Exercise objective :: The output is the line containing "Task: Open the Courses sidebar item" plus every later line down to the end of the listing below, copied exactly. No pictures belong in it.
──────── Dataset excerpts ────────
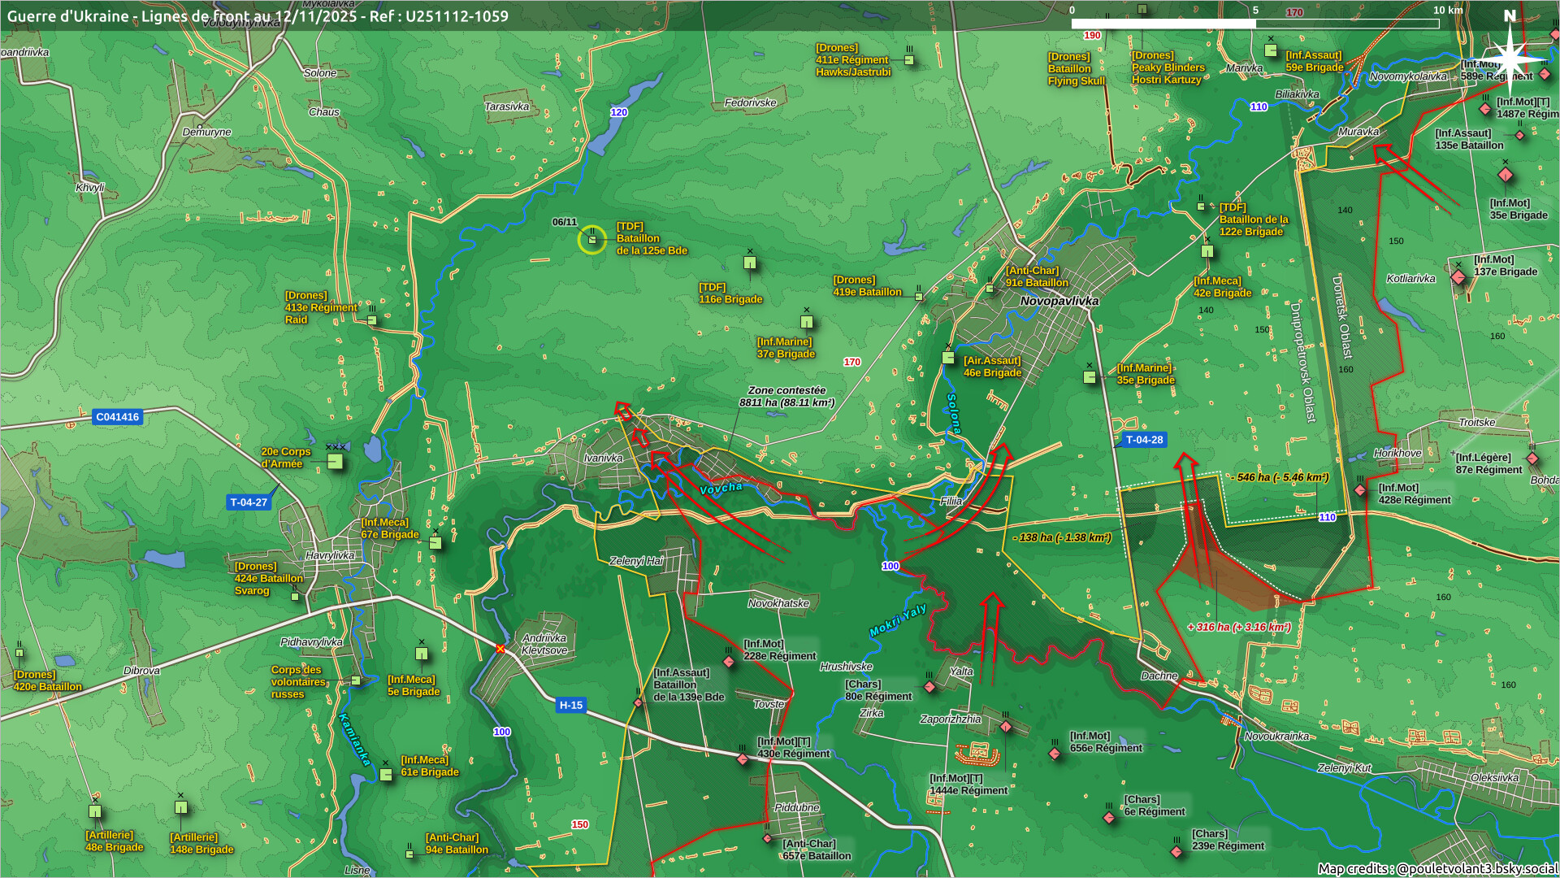
Task: Click the yellow-circled TDF 125e Bde battalion marker
Action: tap(592, 240)
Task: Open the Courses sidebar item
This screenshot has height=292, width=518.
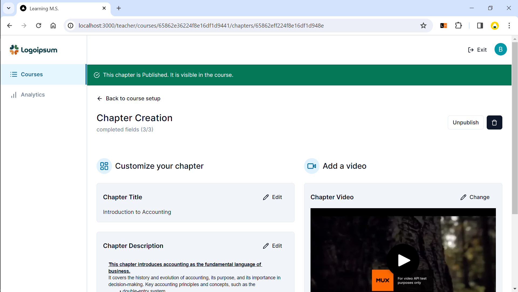Action: (32, 74)
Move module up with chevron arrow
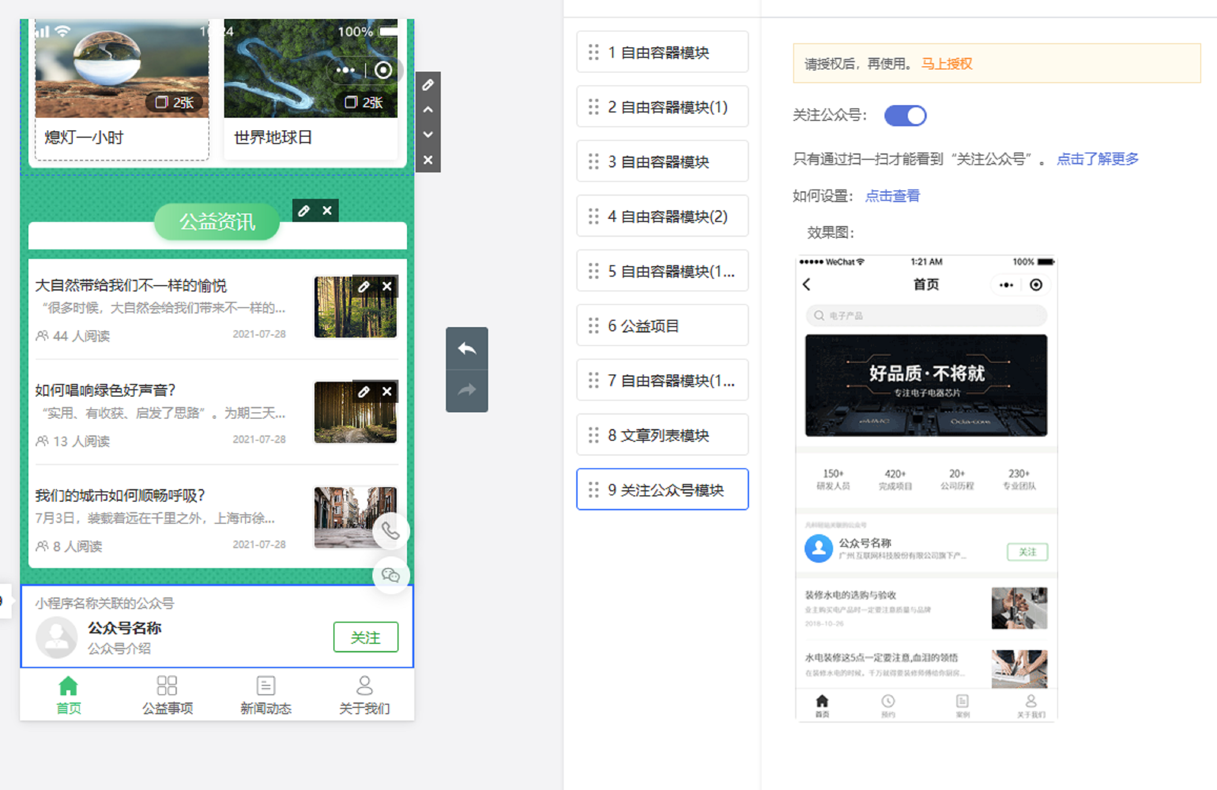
────────
Task solution ::
Task: Open the Courses sidebar item
This screenshot has height=292, width=518.
Action: (32, 74)
Move module up with chevron arrow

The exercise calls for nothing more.